Extracted data section start

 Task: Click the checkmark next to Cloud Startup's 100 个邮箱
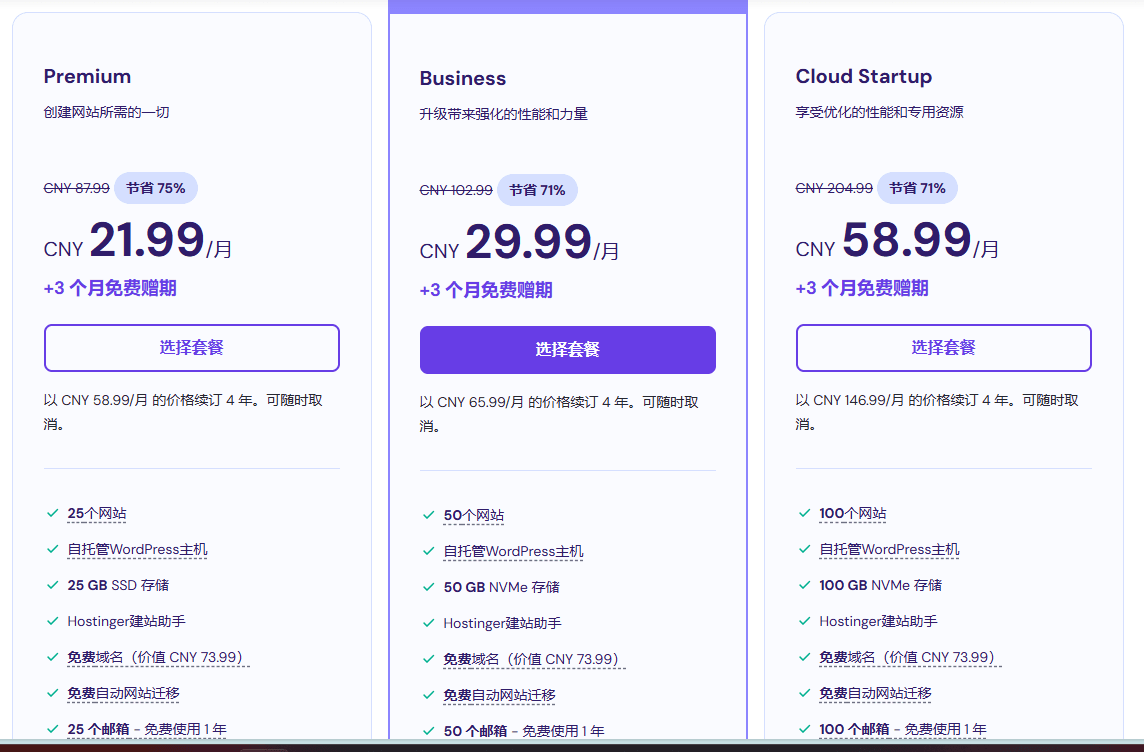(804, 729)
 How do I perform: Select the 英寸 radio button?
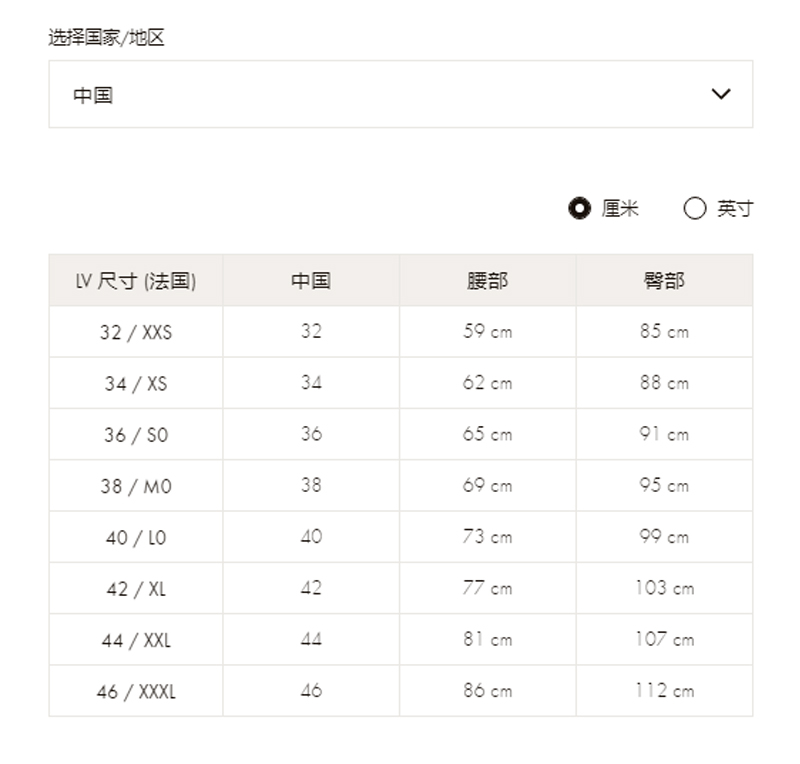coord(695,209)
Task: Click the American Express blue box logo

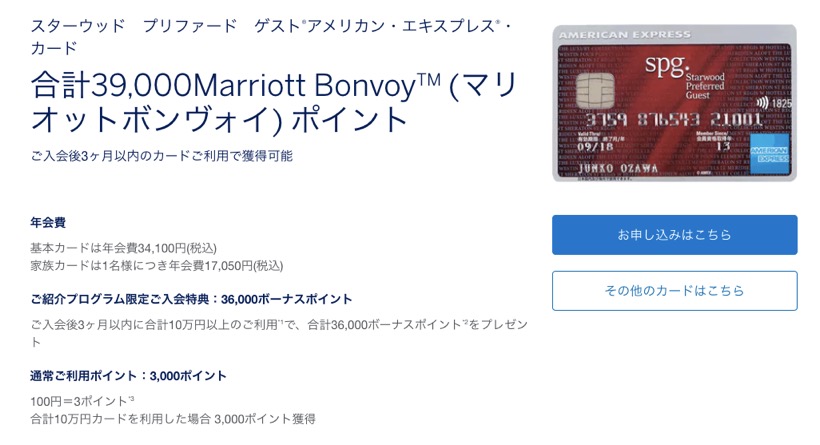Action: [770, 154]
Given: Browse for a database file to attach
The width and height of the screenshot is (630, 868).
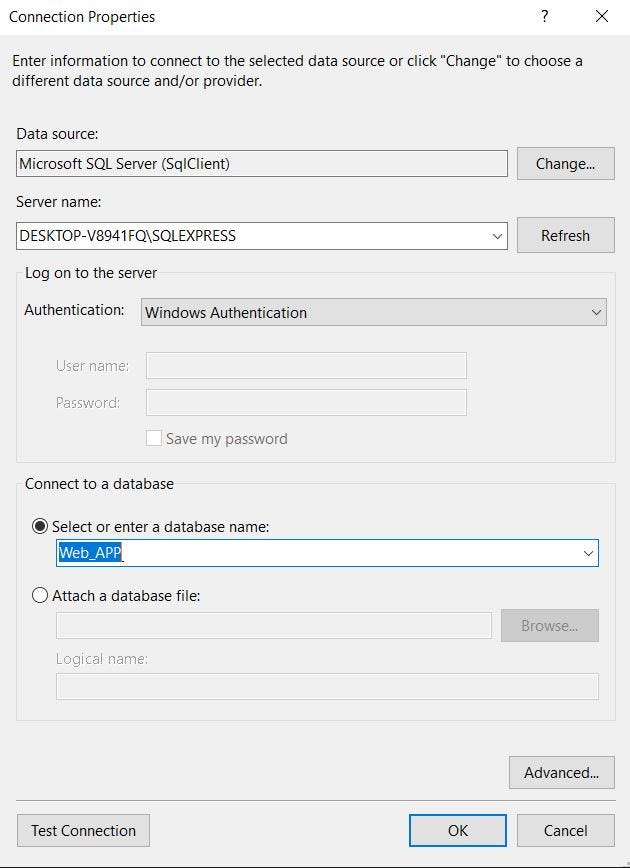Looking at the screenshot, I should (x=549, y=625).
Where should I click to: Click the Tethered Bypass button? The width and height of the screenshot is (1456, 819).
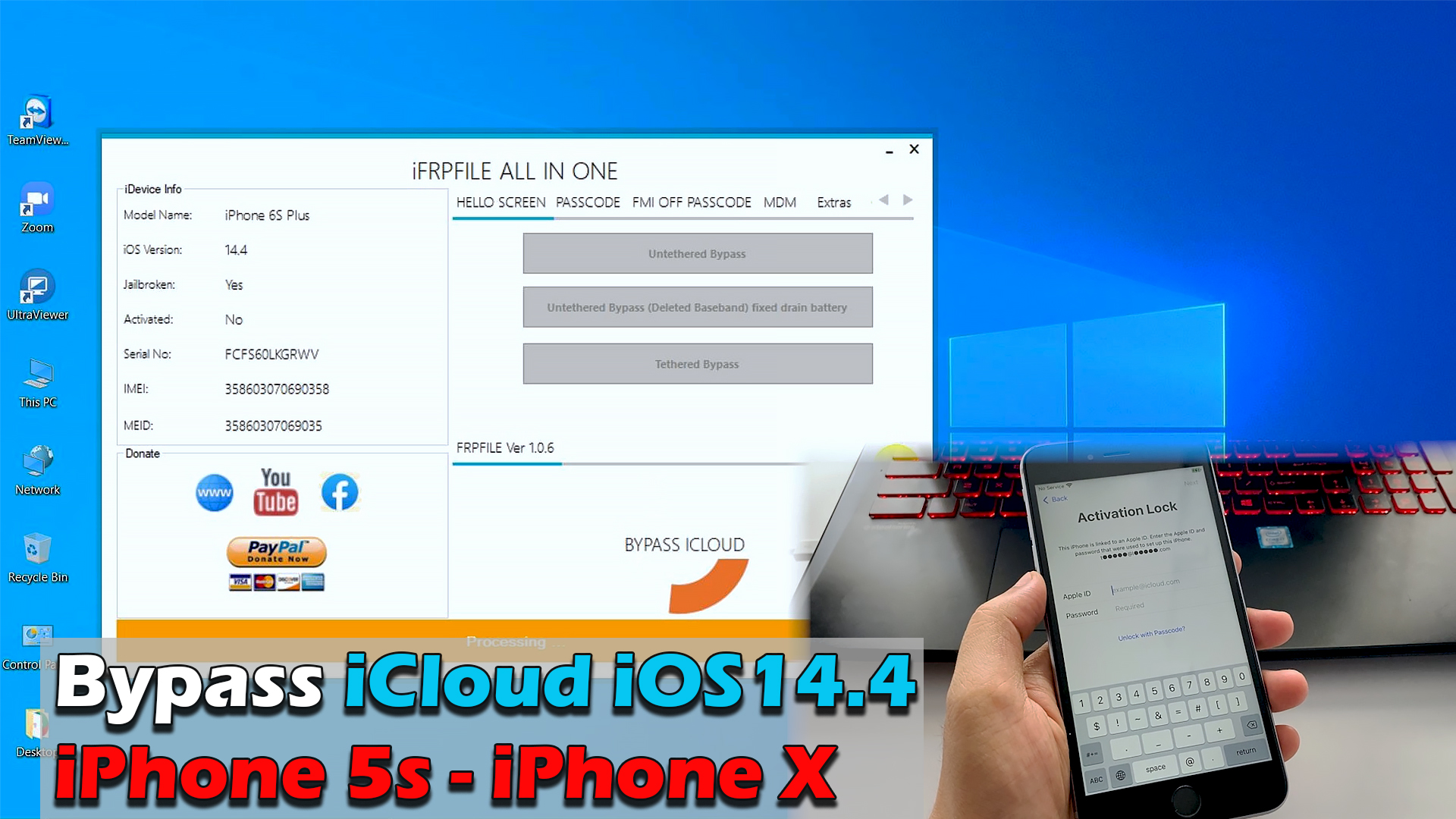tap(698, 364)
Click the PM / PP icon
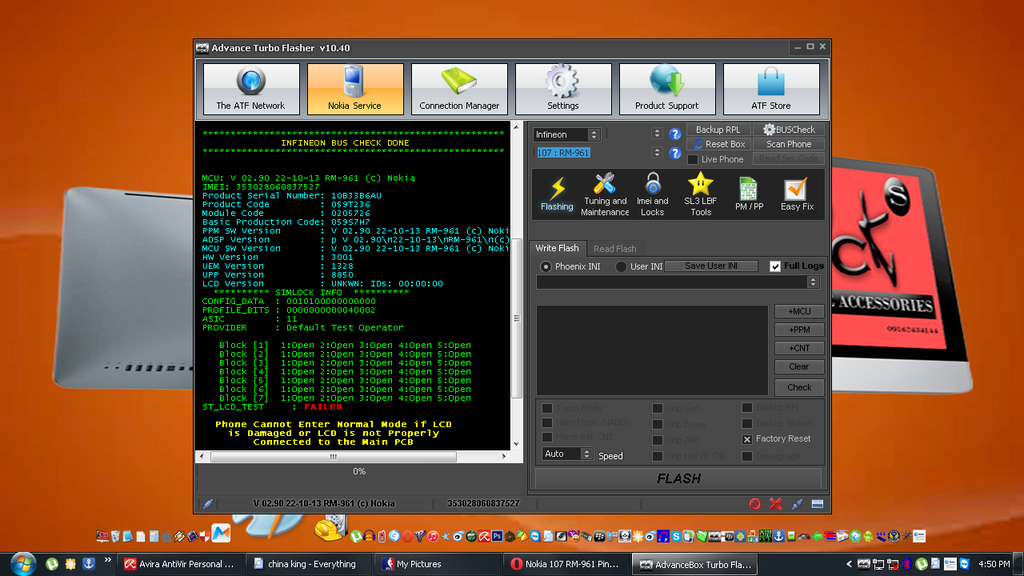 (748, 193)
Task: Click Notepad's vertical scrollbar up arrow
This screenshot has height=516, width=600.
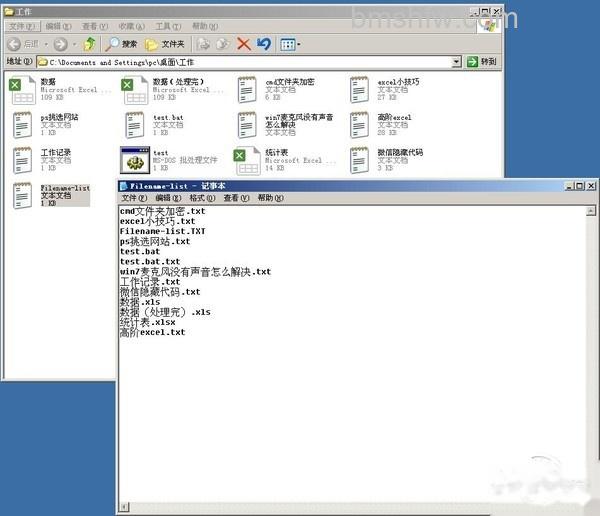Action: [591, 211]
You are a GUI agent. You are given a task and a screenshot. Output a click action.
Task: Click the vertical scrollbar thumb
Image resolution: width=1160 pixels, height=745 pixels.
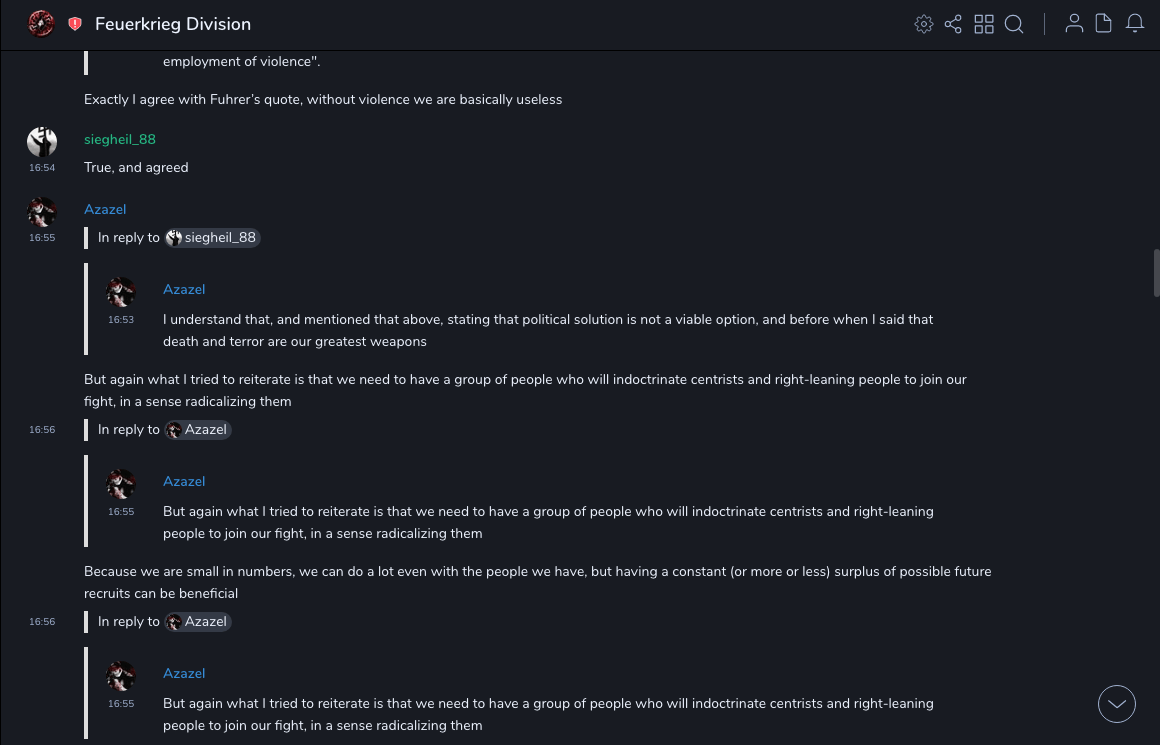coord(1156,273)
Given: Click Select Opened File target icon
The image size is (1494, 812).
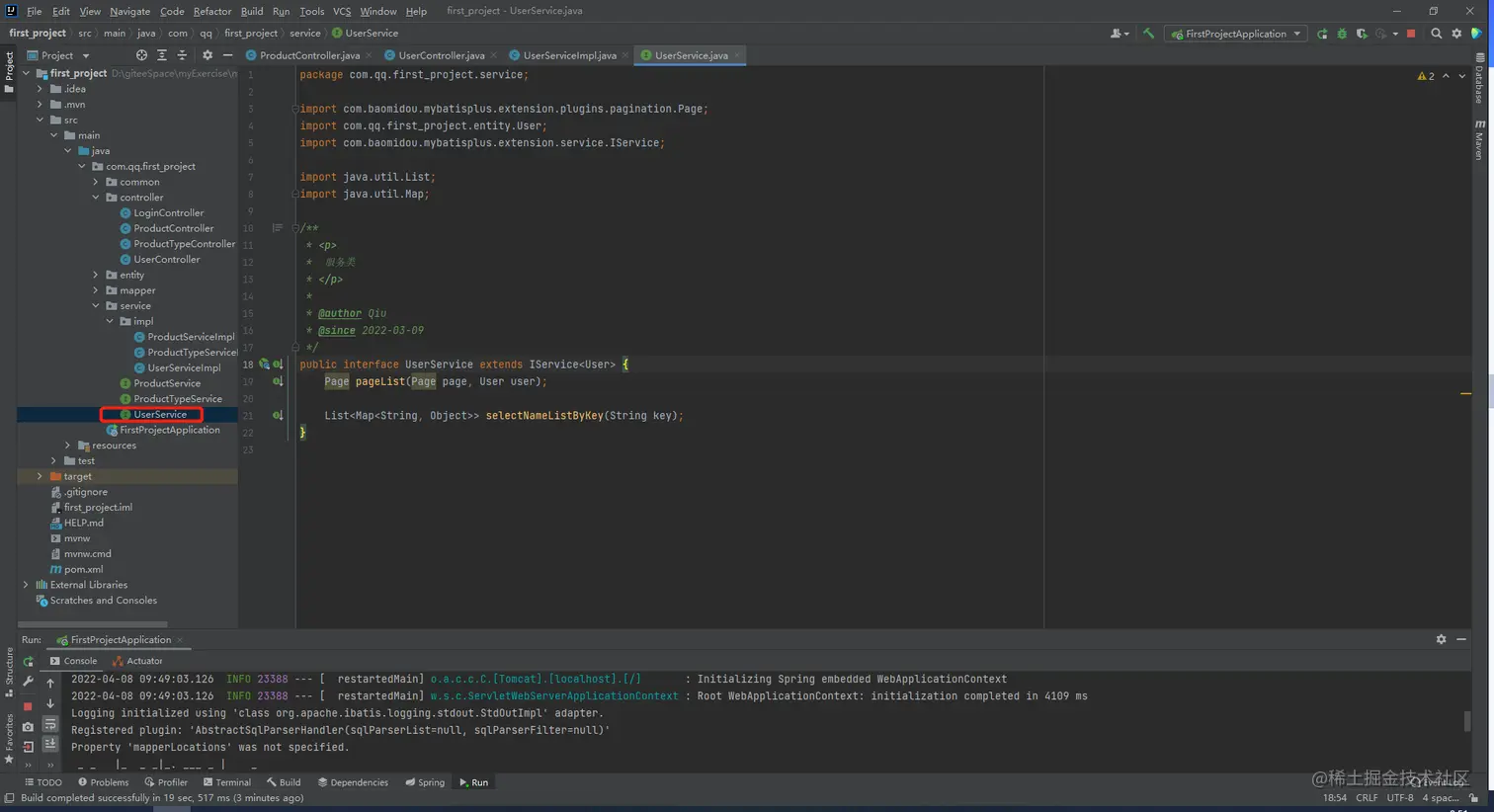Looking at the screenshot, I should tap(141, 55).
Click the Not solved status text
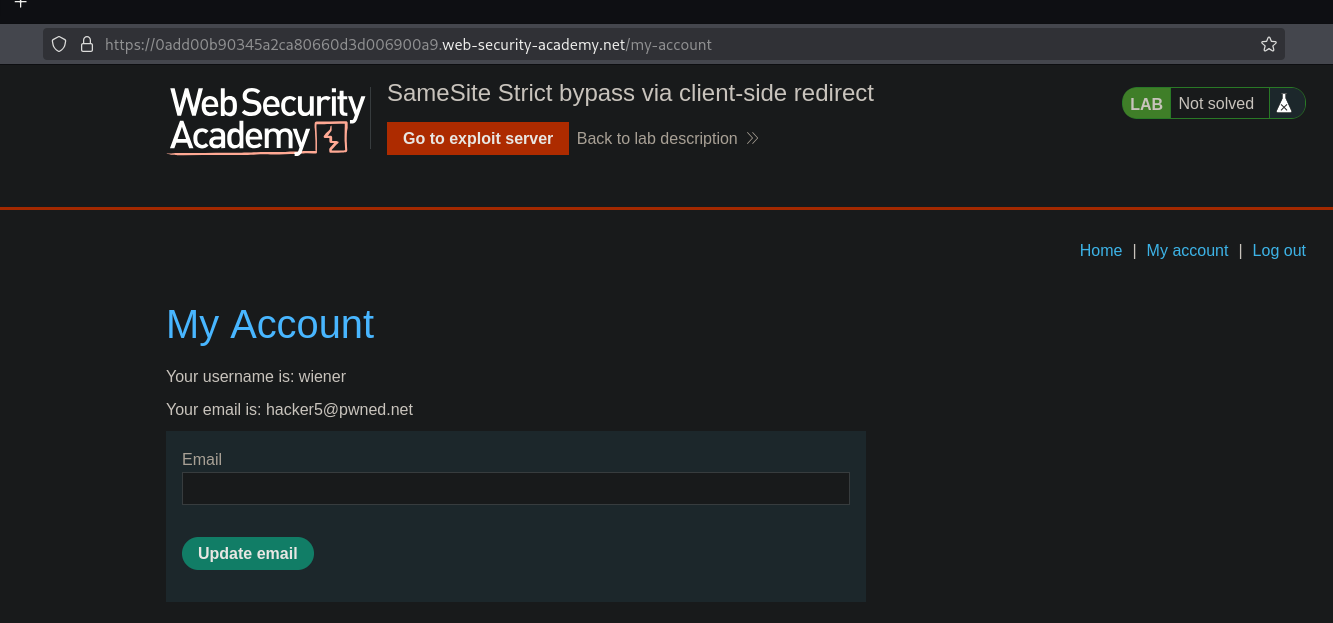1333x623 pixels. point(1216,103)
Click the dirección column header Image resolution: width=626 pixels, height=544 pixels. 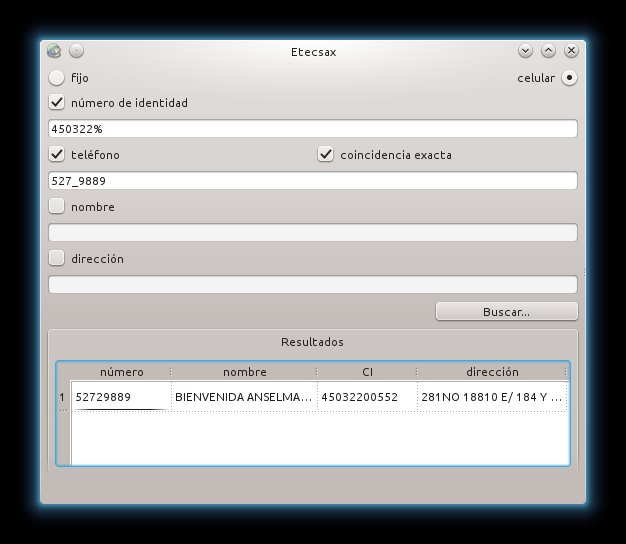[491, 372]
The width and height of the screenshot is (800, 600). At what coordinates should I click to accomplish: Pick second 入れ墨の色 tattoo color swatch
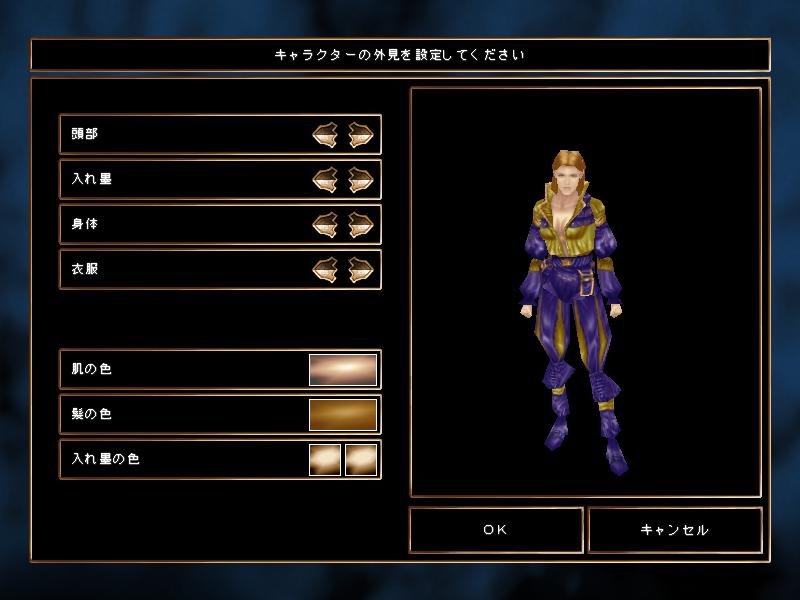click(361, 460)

Extracted data section end

Every line above that holds the word "vertical" is to be found and copied.

Task: Click Notepad's vertical scrollbar up arrow
Task: Click the vertical scrollbar thumb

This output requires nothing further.